There is something about the name tag that makes people drunk with power, the irony of feeling powerful in a job that requires a nametag is clearly lost on them.
A recent example of my brush with a nametag Nazi:
I arrive at a restaurant, I have no reservation. His nametag reads “Marco – Head Waiter”. He smiles smugly and tells me they are full, but I can wait 30 minutes for a table if I like. I reluctantly agree. I’ve waited no more than five minutes when another couple arrive, also ’sans’ reservation. They are seated immediately. I am obviously more than a little miffed about this.
“Why did they get seated? You said you were full?”, I enquire politely.
“I a managed to squeeze a them a in a as Meesta Simons and his a wife are regulars”
“So you lied, you weren’t full, you were just waiting for someone better than me?”
“Is a not a true sir.”
“Then why weren’t we ’squeezed’ in? You managed to squeeze them in. Why weren’t we squeezed in? I’d have been happy to be squeezed.”

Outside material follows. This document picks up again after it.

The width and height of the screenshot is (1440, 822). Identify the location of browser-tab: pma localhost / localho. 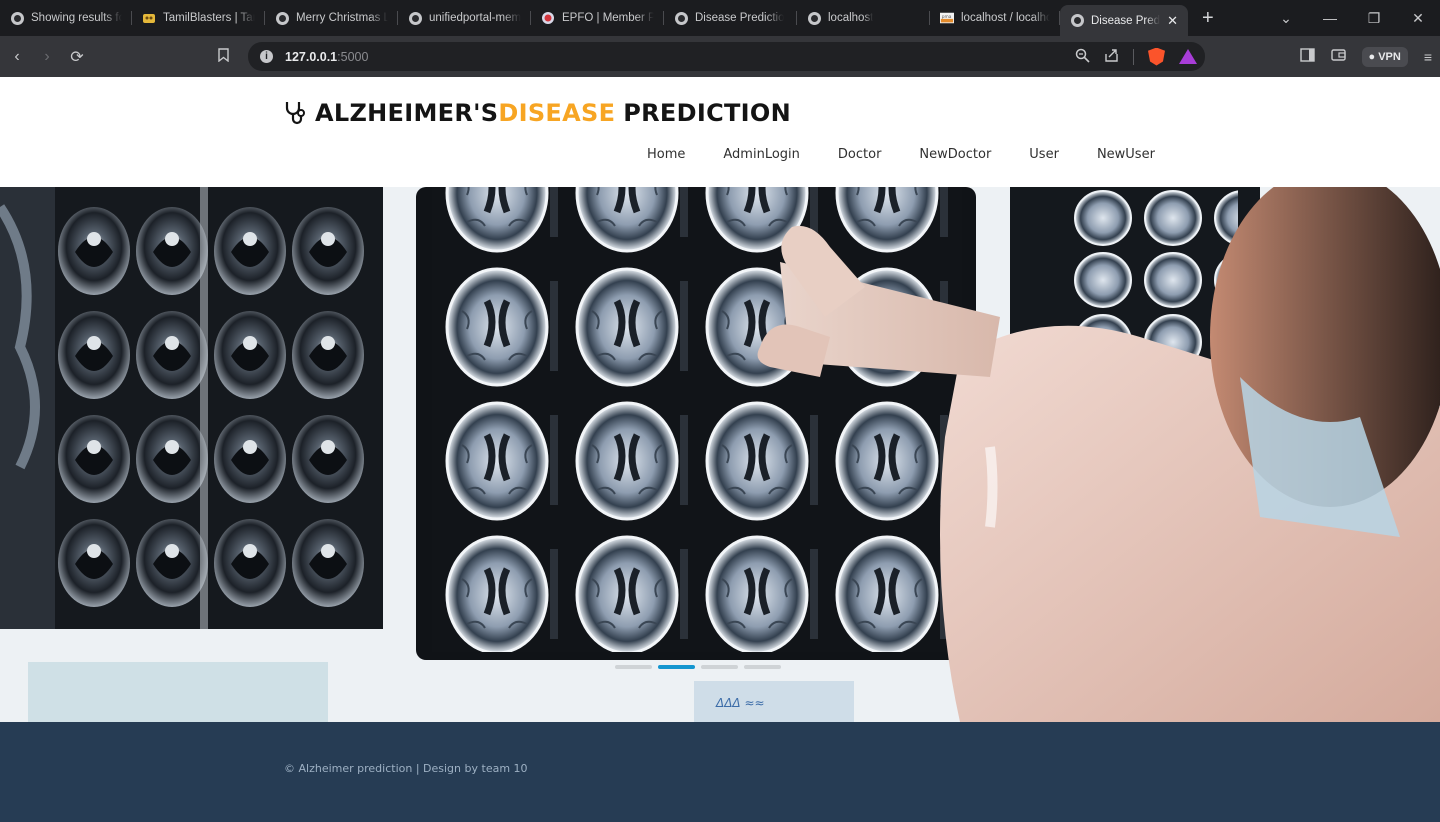
(995, 18).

“I am a sorry, but in a ma role as a Heada Waiter I have a to give a priority to a my regulars.”
“But they weren’t here. We were. We were sat right in front of you. Waiting.”

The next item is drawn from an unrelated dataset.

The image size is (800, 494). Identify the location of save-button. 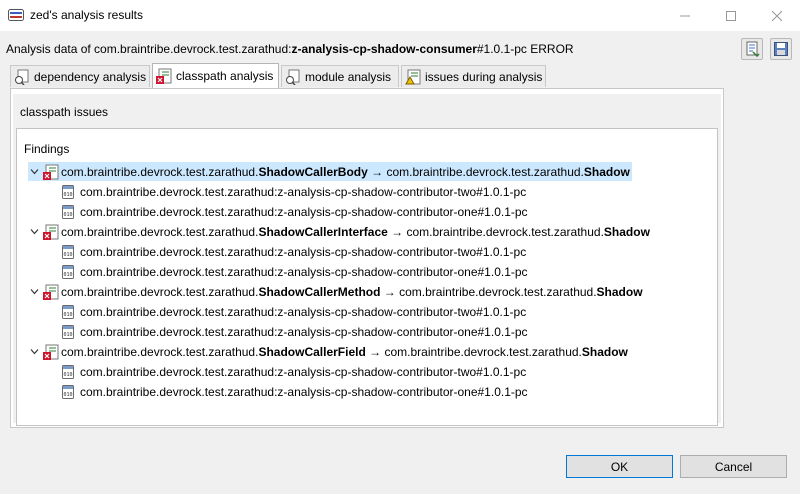
(781, 49).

“I don’t a make a the rules, that’s a just the way it is.”
“Don’t quote Bruce Hornsby at me you smug twat, you might not make the rules but you do enforce them with a level of gleeful tenacity normally associated with Gary Glitter at a McFly gig.”

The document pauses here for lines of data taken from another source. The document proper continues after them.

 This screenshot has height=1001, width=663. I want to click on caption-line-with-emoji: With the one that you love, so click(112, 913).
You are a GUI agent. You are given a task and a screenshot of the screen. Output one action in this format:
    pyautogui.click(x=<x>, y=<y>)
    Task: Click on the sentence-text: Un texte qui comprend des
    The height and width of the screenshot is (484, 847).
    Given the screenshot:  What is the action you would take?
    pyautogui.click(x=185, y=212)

“It is a ma job to look after our regulars, of which meesta, you are not a one.”
He then gave me that patronising ’smile’ again, when what he’s clearly thinking is “Fuck off you despicable shit, I wouldn’t help you now if you were locked in a small room with James Blunt and an acoustic guitar.”
All I ask of you all is this. Look down. Is there a name badge on your chest? Yes? Well just don’t be a complete cunt about it.